A brief history of divorce

Men have wanted to leave their wives and women their husbands through divorce ever since the idea of marriage developed in early times.  Then it was as much about social and economic stability as love and desire.

The function of marriage has changed in emphasis whereas the ease with which a divorce can be granted has changed beyond recognition.  The reasons for granting a divorce have also changed enormously over the centuries.  We now have a simple set of ‘rules' which have the effect of giving divorce on demand.  The lawyer's role is to argue your case on behalf of you and your children and the splitting of the family assets.  

The celebrated pioneer of divorce, Henry VIII had enormous difficulty in divorcing Catherine of Aragon and in the process split Christendom asunder and altered the course of European history forever.  His reason for divorcing Catherine of Aragon was that she was his brother Arthur's widow.  Having begun to blaze a trail he did it again with Ann Boleyn on the grounds of his previous relationship with her sister Mary.

painting of a wedding by Van_Eyke.jpgFortuneatly we do not have to go to such lengths nowadays.  The reasons for divorce are now greatly simplified.  Probably the best divorce advice is to go with ‘unreasonable behaviour.'  You will not have to prove any allegations you make about your spouse's behaviour and the Courts are not interested whether they are true or not.
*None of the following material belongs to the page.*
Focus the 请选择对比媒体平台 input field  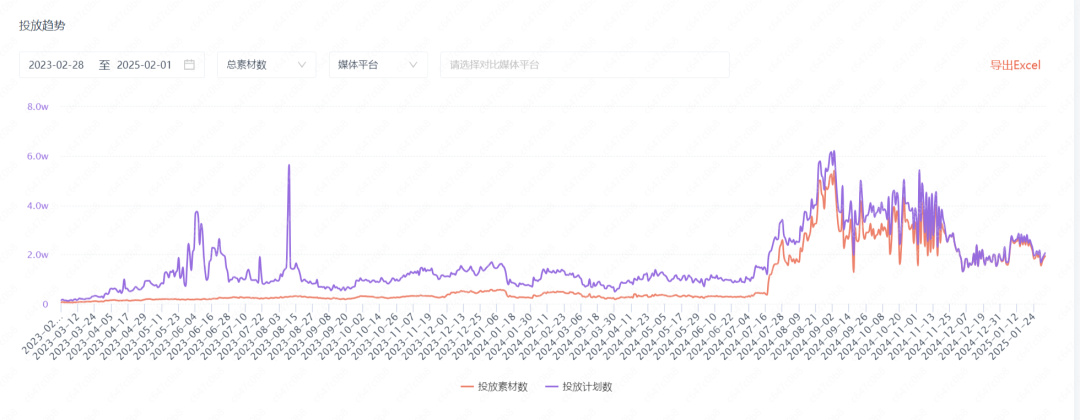(x=585, y=65)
Now back to the history.  The next milestone is Lord Roos's divorce on the grounds of adultery in 1670.  Then the procedure for divorce in English law was for the husband to bring an action for "criminal conversation" to establish his wife's adultery, then he obtained a divorce from the church and then finally he had to petition the House of Lords to grant the divorce.  Still a long process and still controlled by the Church

In 1853 a Royal Commission made recommendations to improve the procedure of getting a divorce.  In 1857 the Court for Divorce and Matrimonial Causes, based in London, was established which made divorce a civil rather than a religious matter.  Men could obtain divorce for adultery, but women had to prove cruelty or desertion, in addition to their husband's adultery.  It was not until 1923 that women were allowed to use the same grounds for divorce as men.

The final democratisation of divorce came in 1969 when after a great deal of controversy 'irretrievable breakdown' on the basis of one of five grounds for divorce became the test.

In the beginning to get a divorce it was a good idea to be a powerful king, with clever lawyers and the Archbishop of Canterbury batting on your side.  Today you need just one of these, a good lawyer.